BMW restarted its car pro­duc­tion in 1952. It had been a premium man­u­fac­turer be­fore the war and that’s how it re­turned, ini­tially with the large and lux­u­ri­ous six-cylin­der 501. It added the V8-pow­ered 502 and 503, and capped the se­ries with the stun­ning 507 road­ster. But, still af­fected by the war’s eco­nomic ef­fects, Eu­ro­peans were pri­mar­ily buy­ing cheap cars such as Volk­swa­gen’s Bee­tle, or the tiny “mi­cro-cars” of­fered by some man­u­fac­tur­ers.

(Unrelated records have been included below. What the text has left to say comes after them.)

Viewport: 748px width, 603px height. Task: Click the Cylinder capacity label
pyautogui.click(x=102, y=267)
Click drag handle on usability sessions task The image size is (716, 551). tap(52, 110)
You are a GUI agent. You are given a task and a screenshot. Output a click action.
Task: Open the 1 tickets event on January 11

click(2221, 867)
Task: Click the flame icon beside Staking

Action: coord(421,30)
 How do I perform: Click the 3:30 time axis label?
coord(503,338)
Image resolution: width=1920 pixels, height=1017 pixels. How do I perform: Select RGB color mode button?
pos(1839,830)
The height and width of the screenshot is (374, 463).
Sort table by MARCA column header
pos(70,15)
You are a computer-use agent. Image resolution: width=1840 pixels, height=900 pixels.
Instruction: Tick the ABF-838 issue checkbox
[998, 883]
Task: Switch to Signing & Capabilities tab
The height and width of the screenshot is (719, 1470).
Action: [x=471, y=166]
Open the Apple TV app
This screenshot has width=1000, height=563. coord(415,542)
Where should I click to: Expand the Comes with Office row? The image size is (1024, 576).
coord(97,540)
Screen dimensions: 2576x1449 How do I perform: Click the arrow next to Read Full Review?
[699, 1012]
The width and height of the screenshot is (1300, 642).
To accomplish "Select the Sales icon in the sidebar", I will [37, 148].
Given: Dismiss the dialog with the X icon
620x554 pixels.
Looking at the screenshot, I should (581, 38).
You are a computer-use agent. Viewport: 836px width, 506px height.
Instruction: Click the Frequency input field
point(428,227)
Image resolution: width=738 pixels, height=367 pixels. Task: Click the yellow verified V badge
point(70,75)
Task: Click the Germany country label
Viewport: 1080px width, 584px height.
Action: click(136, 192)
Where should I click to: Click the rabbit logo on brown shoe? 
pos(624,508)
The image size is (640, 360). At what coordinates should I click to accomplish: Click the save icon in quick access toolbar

BMW was in fi­nan­cial trou­ble when its chas­sis en­gi­neer spot­ted a strange, egg-shaped car at Geneva’s auto show in 1954. Built by an Ital­ian scooter com­pany, the Isetta had a rear-mounted two-stroke en­gine, and its en­tire front end was the door. The Ger­man au­tomaker ob­tained the li­cense and tool­ing, and built the Isetta with its own mo­tor­cy­cle en­gine.

The Isetta didn’t sin­gle-hand­edly save BMW, but it helped bring it back from the edge, and while the four-seater BMW 600 ver­sion of it didn’t do well, the more con­ven­tion­ally styled (but still pow­ered by a mo­tor­cy­cle en­gine) BMW 700 fi­nally brought in the prof­its.

Ex­ten­sive fi­nan­cial re­struc­tur­ing — in­clud­ing re­ject­ing a takeover bid by Daim­ler-Benz — and the 1962 in­tro­duc­tion of the new and very suc­cess­ful four-cylin­der 1500 sedan put the Bavar­ian au­tomaker on solid ground and fi­nally look­ing at a suc­cess­ful fu­ture.


The BMW 303 of 1933 was the first ap­pear­ance of the fa­mous “kid­ney” grille.